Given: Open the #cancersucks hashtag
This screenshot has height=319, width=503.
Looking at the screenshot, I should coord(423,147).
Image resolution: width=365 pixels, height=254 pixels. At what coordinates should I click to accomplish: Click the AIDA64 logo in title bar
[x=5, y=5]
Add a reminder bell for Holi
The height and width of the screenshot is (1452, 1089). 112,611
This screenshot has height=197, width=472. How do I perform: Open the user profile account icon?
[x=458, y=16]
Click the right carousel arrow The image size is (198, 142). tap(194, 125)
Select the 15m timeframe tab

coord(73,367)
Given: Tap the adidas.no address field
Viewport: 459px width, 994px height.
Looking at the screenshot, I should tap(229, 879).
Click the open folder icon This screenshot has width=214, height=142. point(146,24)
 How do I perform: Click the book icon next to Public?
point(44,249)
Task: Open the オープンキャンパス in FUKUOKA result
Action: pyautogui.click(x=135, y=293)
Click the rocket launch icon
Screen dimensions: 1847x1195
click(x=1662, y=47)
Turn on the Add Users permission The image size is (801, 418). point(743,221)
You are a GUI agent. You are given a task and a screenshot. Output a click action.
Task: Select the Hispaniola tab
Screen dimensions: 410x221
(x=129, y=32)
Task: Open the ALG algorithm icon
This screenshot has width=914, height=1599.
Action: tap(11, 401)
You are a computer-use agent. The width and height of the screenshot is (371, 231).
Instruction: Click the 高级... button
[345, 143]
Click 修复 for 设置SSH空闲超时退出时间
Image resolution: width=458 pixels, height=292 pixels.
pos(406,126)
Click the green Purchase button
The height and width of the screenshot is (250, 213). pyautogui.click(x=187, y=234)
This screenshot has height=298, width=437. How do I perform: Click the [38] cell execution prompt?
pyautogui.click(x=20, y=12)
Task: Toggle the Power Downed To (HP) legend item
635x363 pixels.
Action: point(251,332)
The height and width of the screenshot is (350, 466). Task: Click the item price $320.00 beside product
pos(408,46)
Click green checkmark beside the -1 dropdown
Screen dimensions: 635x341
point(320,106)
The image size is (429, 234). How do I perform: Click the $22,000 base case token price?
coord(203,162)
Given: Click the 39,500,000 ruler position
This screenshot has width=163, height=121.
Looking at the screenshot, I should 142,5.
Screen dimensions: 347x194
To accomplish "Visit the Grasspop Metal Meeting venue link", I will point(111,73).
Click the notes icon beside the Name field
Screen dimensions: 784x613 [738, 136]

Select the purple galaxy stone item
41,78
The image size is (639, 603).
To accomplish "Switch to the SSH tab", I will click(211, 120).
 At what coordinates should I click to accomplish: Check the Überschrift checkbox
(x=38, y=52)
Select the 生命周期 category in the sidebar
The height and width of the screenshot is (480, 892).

···

_WHAT IS BEING ASKED_
Reproduce the whole listing above, word for word.

_COMPLETED EXERCISE_
Given: Open the #cancersucks hashtag
This screenshot has height=319, width=503.
Looking at the screenshot, I should coord(423,147).
Image resolution: width=365 pixels, height=254 pixels. At what coordinates should I click to accomplish: Click the AIDA64 logo in title bar
[x=5, y=5]
Add a reminder bell for Holi
The height and width of the screenshot is (1452, 1089). 112,611
This screenshot has height=197, width=472. How do I perform: Open the user profile account icon?
[x=458, y=16]
Click the right carousel arrow The image size is (198, 142). tap(194, 125)
Select the 15m timeframe tab

coord(73,367)
Given: Tap the adidas.no address field
Viewport: 459px width, 994px height.
Looking at the screenshot, I should tap(229, 879).
Click the open folder icon This screenshot has width=214, height=142. point(146,24)
 How do I perform: Click the book icon next to Public?
point(44,249)
Task: Open the オープンキャンパス in FUKUOKA result
Action: pyautogui.click(x=135, y=293)
Click the rocket launch icon
Screen dimensions: 1847x1195
click(x=1662, y=47)
Turn on the Add Users permission The image size is (801, 418). point(743,221)
You are a GUI agent. You are given a task and a screenshot. Output a click action.
Task: Select the Hispaniola tab
Screen dimensions: 410x221
(x=129, y=32)
Task: Open the ALG algorithm icon
This screenshot has width=914, height=1599.
Action: tap(11, 401)
You are a computer-use agent. The width and height of the screenshot is (371, 231).
Instruction: Click the 高级... button
[345, 143]
Click 修复 for 设置SSH空闲超时退出时间
Image resolution: width=458 pixels, height=292 pixels.
pos(406,126)
Click the green Purchase button
The height and width of the screenshot is (250, 213). pyautogui.click(x=187, y=234)
This screenshot has height=298, width=437. How do I perform: Click the [38] cell execution prompt?
pyautogui.click(x=20, y=12)
Task: Toggle the Power Downed To (HP) legend item
635x363 pixels.
Action: point(251,332)
The height and width of the screenshot is (350, 466). Task: Click the item price $320.00 beside product
pos(408,46)
Click green checkmark beside the -1 dropdown
Screen dimensions: 635x341
point(320,106)
The image size is (429, 234). How do I perform: Click the $22,000 base case token price?
coord(203,162)
Given: Click the 39,500,000 ruler position
This screenshot has width=163, height=121.
Looking at the screenshot, I should 142,5.
Screen dimensions: 347x194
To accomplish "Visit the Grasspop Metal Meeting venue link", I will point(111,73).
Click the notes icon beside the Name field
Screen dimensions: 784x613 [738, 136]

Select the purple galaxy stone item
41,78
The image size is (639, 603).
To accomplish "Switch to the SSH tab", I will click(211, 120).
 At what coordinates should I click to accomplish: Check the Überschrift checkbox
(x=38, y=52)
Select the 生命周期 category in the sidebar
The height and width of the screenshot is (480, 892).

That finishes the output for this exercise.